作業課題
**a)** 21Cの記事では、あまり良いイメージを含まないとされる「必要最低限」が、それでも必要な考え方だとされている。その理由を一〜三文で説明せよ。
**b)** 21Cの記事から、「曲線美のサブフレーム 2000kgのダウンフォース」を含む語句で始まり「大切だといってもいいだろう。」で終わる部分を抜き出し、「必要最低限」を「最小限」に置き換えて示せ。

対象文章
━━━━━━━━━━

曲線美のサブフレーム 2000kgのダウンフォース

必要最低限で済ませる。あまり良いイメージは含まない表現だと思う。

【画像】人工知能と3Dプリンターで作る ジンガー21C 最新ハイブリッド・スーパーカーたち 全109枚

しかし、環境負荷を減らし、高騰する費用を抑えるためには必要な考え方だ。量産車は、開発費を抑えた方が良い。使用する材料は少ない方が良いし、製造工数は省いた方が効率的になる。むしろ、必要最低限が大切だといってもいいだろう。

アメリカ・カリフォルニア州南部、ロサンゼルスに近いハミルトンアベニューは、そんなマインドの中心地の1つ。自動車産業に衝撃を与える、震源地になりつつある。

そこへ拠点を置くダイバージェント社は、パワフルでエレガントなスーパーカー、21Cを開発したジンガー社の親会社。ハイブリッドのV8エンジンが1250psを繰り出すモンスターに、まったく新しいアプローチが採用されている。

AUTOCARでも以前にご紹介したが、この21Cは、3Dプリンターで生産されることが大きな注目を集めた。だが、それだけではない。ここまで最先端の技術が投じられた公道用モデルは、恐らく他に存在しないはず。

見所の1つが、曲線美のサブフレーム。V8エンジンを、動物の骨のように取り囲んでいる。溶接の痕跡はなく、可能な限り軽量でありつつ、必要な構造を果たしている。

━━━━━━━━━━

提供情報
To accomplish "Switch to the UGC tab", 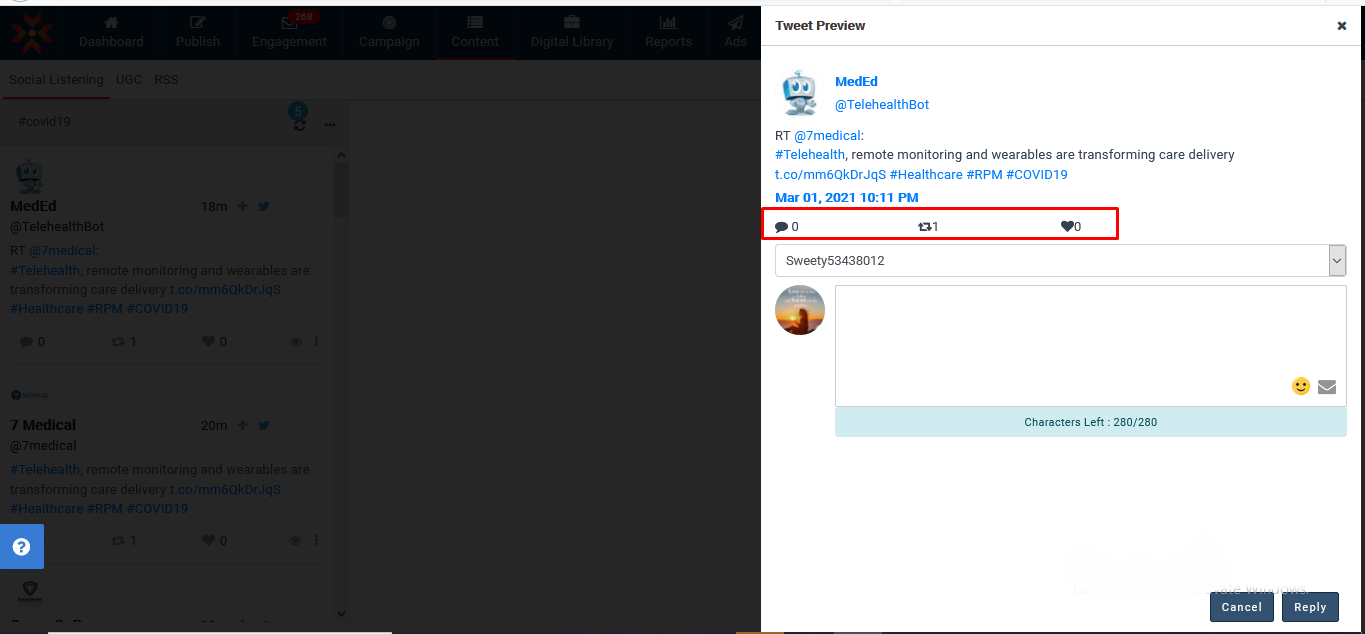I will coord(128,80).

━━━━━━━━━━

解答一覧
**a)** 環境負荷を減らし、高騰する費用を抑えるためである。量産車では、開発費を抑え、使う材料を少なくし、製造工数を省いた方が効率的になるとされている。

**b)**
曲線美のサブフレーム 2000kgのダウンフォース

最小限で済ませる。あまり良いイメージは含まない表現だと思う。

【画像】人工知能と3Dプリンターで作る ジンガー21C 最新ハイブリッド・スーパーカーたち 全109枚

しかし、環境負荷を減らし、高騰する費用を抑えるためには必要な考え方だ。量産車は、開発費を抑えた方が良い。使用する材料は少ない方が良いし、製造工数は省いた方が効率的になる。むしろ、最小限が大切だといってもいいだろう。